The 6 most common PGVs were found in BRCA1 and BRCA2, mono-allelic MUTYH, CHEK2, Lynch mismatch repair genes, and ATM. Approximately 47% of patients (n = 1415), variants of uncertain significance. The incidence of PGVs in different cancer types ranged; the incidence was 20.6% for ovarian cancer, 15.9% for pancreatic cancer, 15.3% for colorectal cancer, 13.7% for prostate cancer, 14.7% for lung cancer, 14.5% for cholangiocarcinoma, 13.3% for endometrial cancer, and 14.2% for bladder cancer.
Notably, the variant rate by cancer stage was found to be similar; this rate was 13.7% in stage 0 to II disease and 13.1% in stage III to IV disease (P = .24). Patients who had a family history of cancer in the same organ system were found to have a high rate of PGVs of 21.8%.
Additional data indicated that 192 cases had incremental findings that would not have been identified via phenotype or family history–based testing criteria using established guidelines; this accounted for 6.4% of the overall cases and 48.4% of the 397 patients with PGVs. Of these 192 patients, 18.2% (n = 35) had high-penetrance PGVs, 43.2% (n = 83) had low-penetrance PGVs, and 17.2% (n = 33) had recessive-penetrance PGVs. Of the 149 patients with high-penetrance PGVs, 28.2% (n = 42) experienced clinically actionable management and treatment adjustments indicated by the PGVs that were identified.
Additionally, 17.6% (n = 70) of patients with PGVs had relatives that accepted and underwent FVT within a 3-month window of their test result. Forty-five percent (n = 79) of the 176 family members had positive results.
Data from logistic regression analyses indicated that younger age at the time of cancer diagnosis was linked with a higher likelihood of having a PGV (odds ratio [OR], 1.38; 95% CI, 1.06-1.78). Although patients who had CRC, pancreatic cancer, or prostate cancer were noted to have comparable PGV prevalence vs those with breast cancer, those with melanoma were observed to have a significantly lower likelihood of having PGVs (OR, 0.58; 95% CI, 0.32-1.00).
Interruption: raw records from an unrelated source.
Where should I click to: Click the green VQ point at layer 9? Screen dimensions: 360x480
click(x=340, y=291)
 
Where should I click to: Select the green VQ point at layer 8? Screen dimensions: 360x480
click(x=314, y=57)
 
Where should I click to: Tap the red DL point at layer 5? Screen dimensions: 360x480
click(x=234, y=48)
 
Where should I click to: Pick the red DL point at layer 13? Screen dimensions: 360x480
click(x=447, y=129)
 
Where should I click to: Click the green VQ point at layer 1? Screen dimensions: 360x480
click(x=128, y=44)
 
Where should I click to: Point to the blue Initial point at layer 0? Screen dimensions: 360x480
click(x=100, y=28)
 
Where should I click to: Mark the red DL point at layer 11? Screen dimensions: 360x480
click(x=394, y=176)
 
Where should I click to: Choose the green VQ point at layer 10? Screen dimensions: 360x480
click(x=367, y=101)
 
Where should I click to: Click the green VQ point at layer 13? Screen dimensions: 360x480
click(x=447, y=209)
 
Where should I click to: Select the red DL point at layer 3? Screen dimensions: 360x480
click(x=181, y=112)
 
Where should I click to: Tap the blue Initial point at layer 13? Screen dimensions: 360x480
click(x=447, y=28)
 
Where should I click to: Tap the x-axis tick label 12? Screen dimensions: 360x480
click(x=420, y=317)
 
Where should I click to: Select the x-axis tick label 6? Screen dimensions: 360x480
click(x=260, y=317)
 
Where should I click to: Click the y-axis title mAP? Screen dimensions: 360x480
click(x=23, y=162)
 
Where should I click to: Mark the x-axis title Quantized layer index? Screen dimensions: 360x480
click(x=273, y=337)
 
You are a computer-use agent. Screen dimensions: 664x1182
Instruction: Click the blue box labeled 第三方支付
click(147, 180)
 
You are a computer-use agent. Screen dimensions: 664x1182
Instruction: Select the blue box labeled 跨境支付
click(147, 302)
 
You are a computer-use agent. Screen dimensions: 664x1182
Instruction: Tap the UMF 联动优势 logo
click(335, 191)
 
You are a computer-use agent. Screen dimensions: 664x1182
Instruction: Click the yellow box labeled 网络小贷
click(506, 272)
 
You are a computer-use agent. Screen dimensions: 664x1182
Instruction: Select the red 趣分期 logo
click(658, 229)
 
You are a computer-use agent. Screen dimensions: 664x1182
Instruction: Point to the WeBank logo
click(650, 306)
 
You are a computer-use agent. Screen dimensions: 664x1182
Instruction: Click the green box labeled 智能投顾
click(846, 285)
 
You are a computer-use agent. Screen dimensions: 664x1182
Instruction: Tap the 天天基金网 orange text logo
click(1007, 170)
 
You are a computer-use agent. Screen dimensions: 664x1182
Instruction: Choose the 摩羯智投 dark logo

“In this large, prospective multisite cohort study with a broad mixture of cancer types and stages, a variety of academic and community cancer practices, and patients unselected for family cancer history, universal multigene panel testing was associated with increased detection of clinically actionable, heritable variants over the predicted yield by targeted testing based on clinical guidelines,” the study authors concluded. “This study offers significant insight into the performance of multigene panel testing and has broad implications for its wide clinical implementation and acceptance in oncology practice.”